A rapid onset of preventive effect was reported with atogepant. In a phase III trial (ADVANCE), atogepant was reported to be effective starting from the first day following treatment initiation and a sustained reduction in monthly migraine days was shown across the 3 month treatment period [32].

Safety profile of gepants are similar to mAbs and are associated with few adverse effects [14]. Gepants inhibit CGRP mediated vasodilation but not result in vasoconstriction [32]. As such, they appear to be a safe alternative for patients in whom there are cardiovascular or vascular contraindications to the use of triptans. The most common treatment-emergent adverse effect is nausea for rimegepant [24]. In a meta-analysis, no significant adverse effects were observed with rimegepant compared to placebo [33]. The treatment associated side effects for atogepant are nausea, constipation and fatigue and liver-toxicity was not observed in doses up to 120 mg/day [34].

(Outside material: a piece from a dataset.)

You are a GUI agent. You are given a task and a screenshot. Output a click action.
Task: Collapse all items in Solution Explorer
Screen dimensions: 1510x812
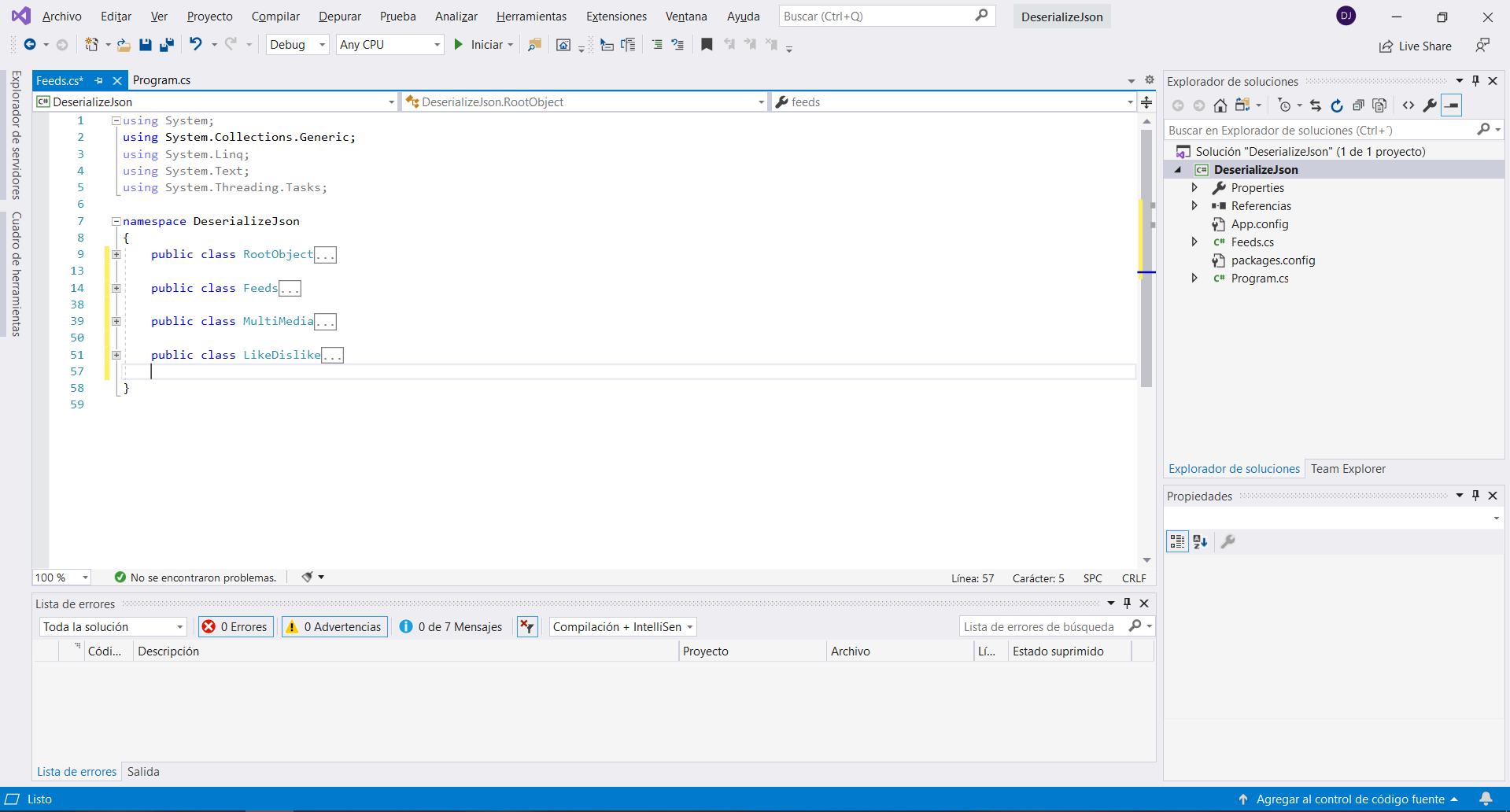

Even though, there is currently no evidence for the use of gepants in patients unresponsive to CGRP mAbs, in a recent phase 4 study rimegepant was shown to be non-inferior to galcanezumab in the preventive treatment of episodic migraine [30]. Moreover, the shorter half-life of gepants could be an advantage of gepants over CGRP mAbs in patients planning pregnancy. Low relative infant dose of rimegepant was shown in milk during the lactation period in healthy women suggesting that rimegepant could be a safe option during lactation [31] however, more studies are required. Both mAbs and gepants are effective treatments in migraine prevention and have safety and tolerability advantages, however, they have high cost burdens which still limit their use.

“Less is more”

Of course clinical decisions in migraine, a complex and changing disease in the various phases of the life of the human being who suffers from it, are dictated by adherence to guidelines, but never detached from sound clinical experience [35,36,37]. Indeed, we know that the patient's therapeutic response is influenced by complex variables that are intrinsic to the patient or environmental in nature, and that the partial or non-response to a drug cannot be simplistically resolved by overlapping numerically more than one, especially if it has the same molecular target [38,39,40]. And here again the concept of Less is more seems entirely appropriate [41, 42].